→ SUPPLIED PASSAGE:
━━━━━━
A study, published: June 23, 2017, calls in to question whether pets improve our health. From my perspective there is no doubt that the general consensus is that pets improve the health of their human owners (caretakers/guardians). But is this ‘fact’ correct?
Time and time again we see reference to the benefits. However, the truth is that studies, when taken as a whole, are ambiguous on the subject. That said, we, the public should always take studies with a pinch of salt. Studies although meant to be highly scientific are not always as scientific as they should be. There is quite a lot of competition in the world of research and published studies. There is a desire to make the published work more “sexy”. This can undermine its integrity.
A recent study, however, is interesting in that it reviews the ongoing California Health Interview Survey begun in 2001 with respect to looking at the question as to whether pets improve the health of their owners.
In layman’s terms, the outcome of the study is that people with better health, because of reasons other than the fact that they have a cat or dog, are more likely to own a cat or dog. So, for example, people who are wealthier are generally healthier and these people are more likely to own a cat or dog. This obviously distorts the outcome and puts a bias on results. Other potentially distorting factors are:
- Married people are more likely to have pets. A married person has a 34% higher chance of owning a dog than an unmarried person. As for cats the percentage is 9%.
- Women, in general, are more likely to keep pets. The odds that a woman owns a dog is 8% percent higher than the odds that a man will own a dog. It is 16% higher for owning a cat.
- Perhaps the biggest difference comes with racial and ethnic differences. White people are about three times more likely to own a dog and five times more likely to own a cat compared to non-white people.
- Black people are half as likely to own a dog and less than a third likely to own a cat than a non-black person. As for Hispanic and Asian people the results are similar to those of black people amongst the study participants.
- Homeowners are more likely to keep a pet. They are three times (300%) more likely to own a dog and 60% more likely to own a cat.
━━━━━━
→ RECORDS:
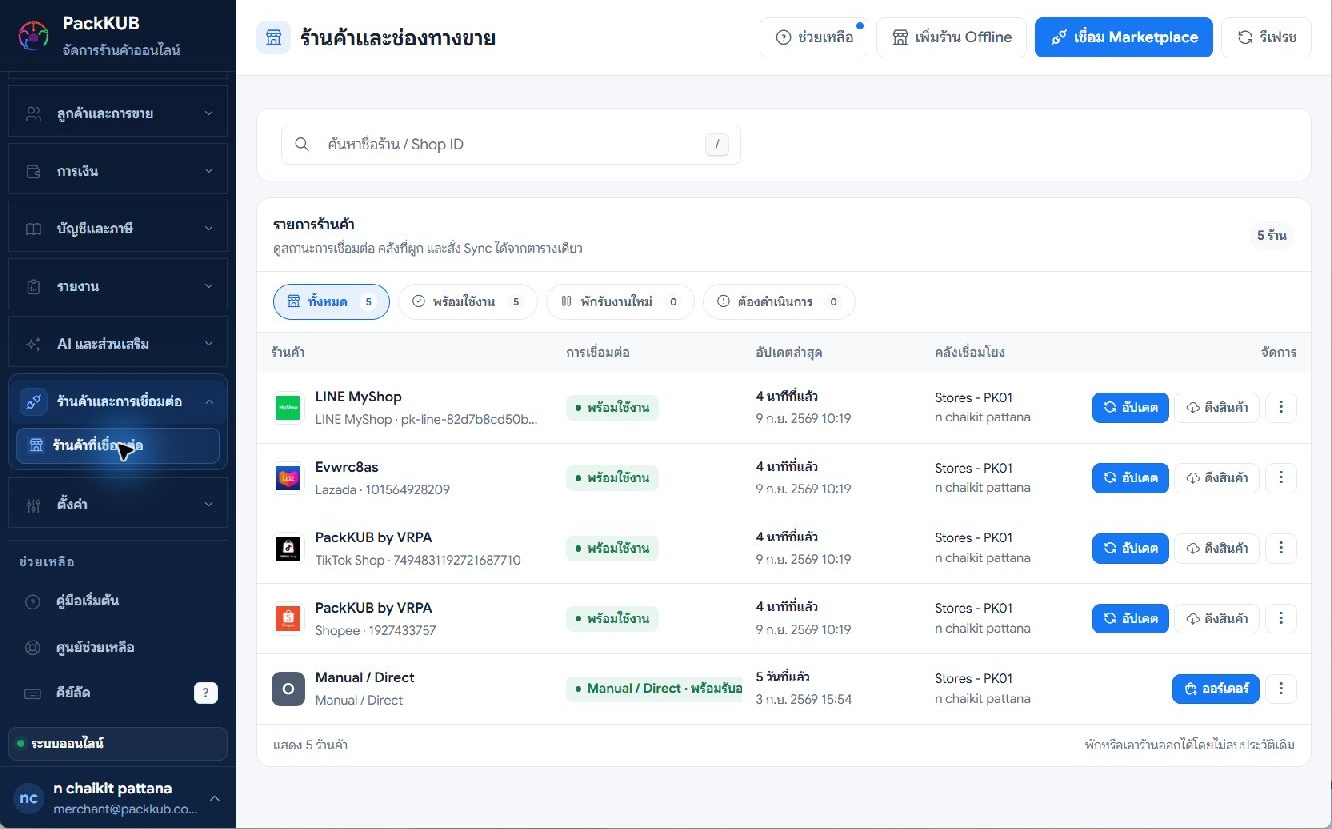Click ดึงสินค้า button for TikTok Shop
Screen dimensions: 1332x829
click(x=1217, y=548)
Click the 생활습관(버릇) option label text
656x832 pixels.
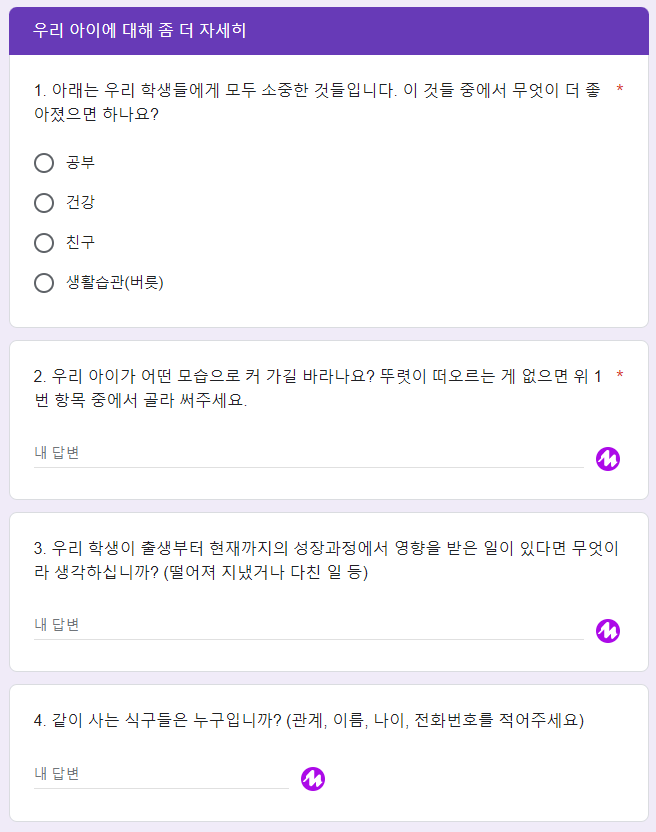point(115,282)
━━━━━━
→ EXPLORE THE MATERIAL:
(1) In the passage on whether pets improve their owners' health, how much higher is a married person's chance of owning a dog than an unmarried person's?
(2) Carry on the passage about whether pets improve their owners' health, starting after its final sentence.

→ RESPONSE LIST:
(1) A married person has a 34% higher chance of owning a dog.

(2)
- Also, wealthy people are significantly more likely to own dogs and cats than poorer people.
We can see, therefore, that the sort of person involved in a large study – and the California Health Interview Survey concerns 42,000 people – has an impact upon the outcome as to whether pet ownership improves the health of pet owners.
The study questioned whether there was any positive connection between pets and the health of their owners.
When the researchers took into account factors such as marital status, income and race, they decided that the health of cat and dog owners was no different to people who did not own a cat or dog.
Studies are studies by which I mean I’m not sure we can take them as hard evidence of fact but I would have thought that from a scientific point of view whether cats and dogs improve our health is work in progress. It is of course a different matter when we ask people and look at things in a layperson’s way. When we do that we see health benefits.
Of course you have to set against any health benefits the potential health detriments of owning a pet. And there are some, we have to admit it. Some diseases are zoonotic such as toxoplasmosis, as one well cited example. And then there’s asthma and being allergic to cats.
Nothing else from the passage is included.